Map Operations#
Map operations process each row of a table independently, making them perfect for row-by-row transformations, filtering, and data processing tasks.
Overview#
Tip
When to Use Map Operations
Use map operations for row-by-row transformations, filtering, data enrichment, or any task that processes each table row independently.
A map operation takes an input table, processes each row through a mapper script, and writes results to an output table. The operation runs in parallel across multiple jobs on the YT cluster (or sequentially in dev mode).
Key characteristics:
Processes each row independently
Parallel execution (multiple jobs)
Input/output tables required
Custom code execution (mapper.py)
Warning
Mapper Script Requirements
Your mapper script must read from stdin and write to stdout. Each line is a JSON-encoded row. Make sure to flush output after each row.
Quick Start#
Minimal Example#
Stage (stages/process_data/stage.py):
from yt_framework.core.pipeline import DebugContext
from yt_framework.core.stage import BaseStage
from yt_framework.operations.map import run_map
class ProcessDataStage(BaseStage):
def run(self, debug: DebugContext) -> DebugContext:
success = run_map(
context=self.context,
operation_config=self.config.client.operations.map,
)
if not success:
raise RuntimeError("Map operation failed")
return debug
Stage config (stages/process_data/config.yaml):
client:
operations:
map:
input_table: //tmp/my_pipeline/input
output_table: //tmp/my_pipeline/output
resources:
pool: default
memory_limit_gb: 4
cpu_limit: 2
job_count: 2
Mapper script (stages/process_data/src/mapper.py):
#!/usr/bin/env python3
import sys
import json
from omegaconf import OmegaConf
from ytjobs.config import get_config_path
def main():
# Load configuration
config = OmegaConf.load(get_config_path())
# Process each input row
for line in sys.stdin:
row = json.loads(line)
# Transform row
output_row = {
"id": row["id"],
"processed_value": row["value"] * 2
}
# Write output row
print(json.dumps(output_row), flush=True)

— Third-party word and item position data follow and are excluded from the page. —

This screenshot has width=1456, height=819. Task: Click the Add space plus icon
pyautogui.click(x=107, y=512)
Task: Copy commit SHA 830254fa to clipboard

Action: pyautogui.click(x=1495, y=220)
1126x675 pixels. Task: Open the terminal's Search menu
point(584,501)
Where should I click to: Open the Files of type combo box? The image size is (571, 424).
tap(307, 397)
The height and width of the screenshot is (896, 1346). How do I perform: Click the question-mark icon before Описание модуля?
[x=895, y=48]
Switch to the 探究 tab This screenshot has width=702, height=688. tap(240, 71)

if __name__ == "__main__":
main()
See Example: 04_map_operation for a complete example.
Mapper Script#
The mapper script (src/mapper.py) is executed for each row of the input table.
Input/Output Format#
Input: One JSON object per line via stdin
Output: One JSON object per line to stdout
Example:
import sys
import json
for line in sys.stdin:
# Read input row
row = json.loads(line)
# Process row
processed = process_row(row)
# Write output row
print(json.dumps(processed), flush=True)
Configuration Access#
Access stage configuration in mapper script:
from omegaconf import OmegaConf
from ytjobs.config import get_config_path
config = OmegaConf.load(get_config_path())
# Access job config
multiplier = config.job.multiplier
prefix = config.job.prefix
# Access client config (read-only)
input_table = config.client.operations.map.input_table
Stage config (stages/my_stage/config.yaml):
job:
multiplier: 2
prefix: "processed_"
client:
operations:
map:
input_table: //tmp/my_pipeline/input
output_table: //tmp/my_pipeline/output
Error Handling#
Handle errors gracefully:
import sys
import json
import traceback
for line in sys.stdin:
try:
row = json.loads(line)
output_row = process_row(row)
print(json.dumps(output_row), flush=True)
except Exception as e:
# Log error and skip row
print(f"Error processing row: {e}", file=sys.stderr)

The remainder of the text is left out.